Disney World’s over. Now, let’s grow up.

October 8, 2009

Guelph Mercury, 07/10/09IH109296

It sure sucks to be young. What with all the health and freedom from mortgages, and all that.

But what about all these studies showing young people are bearing the brunt of this recession, which we’re told is now officially over? Unless it’s not.

That’s bad news for us whippersnappers, no? On the surface, it seems so.

This summer, unemployment among students aged 15 to 24 was 20 per cent, the highest for this age group since 1977, according to Canada’s Vital Signs 2009. Those of us who were able to get our careers started after college were the first to be shown the door once the economy went sour. In June, there were more than twice as many youths receiving employment insurance than there were a year earlier.

And yet, as youth unemployment doubled the national rate, employment among those 55 years or older actually rose, by five per cent. That doesn’t seem very fair. But hold on.

What if being this recession’s whipping boy is actually good for this generation? What if we needed to be shaken up? Because until now we’ve acted like a bunch of spoiled kids raised by parents whose child-rearing lessons went something like this: You want to be an astronaut, go be an astronaut. You’re more special than anyone else. You can be whatever you want to be. Go get ‘em, tiger.

No one ever told us you can’t get everything you want, when you want it. That’s why we spend like drunken sailors and treat saving for the future like it’s about as cool as getting the gout. That’s why we’re up to our necks in debt and living like we’re richer than we are. For the longest time, we were getting away with it.
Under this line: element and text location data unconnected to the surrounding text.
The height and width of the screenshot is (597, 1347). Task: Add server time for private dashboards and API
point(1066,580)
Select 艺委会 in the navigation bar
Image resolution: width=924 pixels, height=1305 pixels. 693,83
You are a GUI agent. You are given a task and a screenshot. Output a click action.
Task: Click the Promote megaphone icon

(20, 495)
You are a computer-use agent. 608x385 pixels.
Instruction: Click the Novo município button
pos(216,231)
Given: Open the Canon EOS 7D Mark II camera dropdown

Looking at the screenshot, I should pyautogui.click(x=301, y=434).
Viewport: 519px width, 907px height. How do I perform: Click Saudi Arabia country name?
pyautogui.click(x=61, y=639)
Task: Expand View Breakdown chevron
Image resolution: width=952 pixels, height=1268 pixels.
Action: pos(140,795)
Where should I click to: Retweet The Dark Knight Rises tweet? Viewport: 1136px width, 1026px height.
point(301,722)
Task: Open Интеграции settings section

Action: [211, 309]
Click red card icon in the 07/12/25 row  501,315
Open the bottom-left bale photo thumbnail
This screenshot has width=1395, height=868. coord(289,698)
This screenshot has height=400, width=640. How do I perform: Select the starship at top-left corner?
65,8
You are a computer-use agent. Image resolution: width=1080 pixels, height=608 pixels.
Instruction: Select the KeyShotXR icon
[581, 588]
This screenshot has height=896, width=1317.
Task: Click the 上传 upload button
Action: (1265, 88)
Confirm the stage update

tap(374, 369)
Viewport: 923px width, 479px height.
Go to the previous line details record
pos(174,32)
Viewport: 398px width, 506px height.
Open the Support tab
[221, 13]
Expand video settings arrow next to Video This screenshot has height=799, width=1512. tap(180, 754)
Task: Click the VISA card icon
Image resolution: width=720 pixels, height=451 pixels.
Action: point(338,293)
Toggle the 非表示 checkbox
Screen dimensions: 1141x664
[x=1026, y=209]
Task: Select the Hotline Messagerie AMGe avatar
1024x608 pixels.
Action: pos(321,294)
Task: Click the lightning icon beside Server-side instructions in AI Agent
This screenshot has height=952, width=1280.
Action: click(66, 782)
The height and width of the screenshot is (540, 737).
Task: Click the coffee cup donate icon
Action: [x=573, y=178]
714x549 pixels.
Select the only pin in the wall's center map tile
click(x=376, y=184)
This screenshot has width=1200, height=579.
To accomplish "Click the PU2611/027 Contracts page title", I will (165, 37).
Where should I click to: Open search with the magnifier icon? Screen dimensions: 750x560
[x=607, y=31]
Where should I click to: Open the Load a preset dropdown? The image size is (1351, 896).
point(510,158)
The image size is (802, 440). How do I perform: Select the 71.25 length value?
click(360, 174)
So this harsh wake up might be just what we needed. A recent report in USA Today suggests this generation is recovering from the shock of the recession by embracing the simpler lifestyle. They’re becoming more entrepreneurial, and more realistic in their goals.

Depending upon how long the downturn lasts, the experts think this whole experience could shape our values and attitudes for the rest of our lives, in the same way the Depression shaped the attitudes of our grandparents. One psychologist called it “the end of Disney World,” and I’d say that’s a good thing.

We needed to be reminded there’s value in living simply and on a budget. That there’s nothing wrong with buying smaller house than you hoped you might have. That’s there’s value in waiting for the good life, and that there’s value in getting there on your own. In other words, it’s good, although certainly painful, to have your bubble burst once in a while.

You have to wonder, too, if some employers might be saying good riddance to all those Gen-Yers, or Millenials, or whatever other clever label they’ve come up with for people my age. Why? We have an enormous sense of self-entitlement, an impatience with delayed gratification and an expectation that the world is our oyster. We sound like royal pains.

After being coddled for most of our lives, is it any surprise we still have a fair amount of self-pity for what’s happened to us? According to the USA Today poll, some 60 per cent of those 18 to 29 feel “my generation has been dealt an unfair blow because of this recession.” Pass the tissues, will you? Because above all things, life is supposed to always be unwaveringly fair. Right? Right?

So maybe, if that USA Today report is right, this recession has been a good thing for young people. Maybe we are getting a new set of priorities as we watch our parents take out a second or third mortgage to afford that new car every five years, that big kitchen makeover and that new deck out by the pool.

Maybe more and more of us really are saying: If that’s the measure of a good life, they can keep it.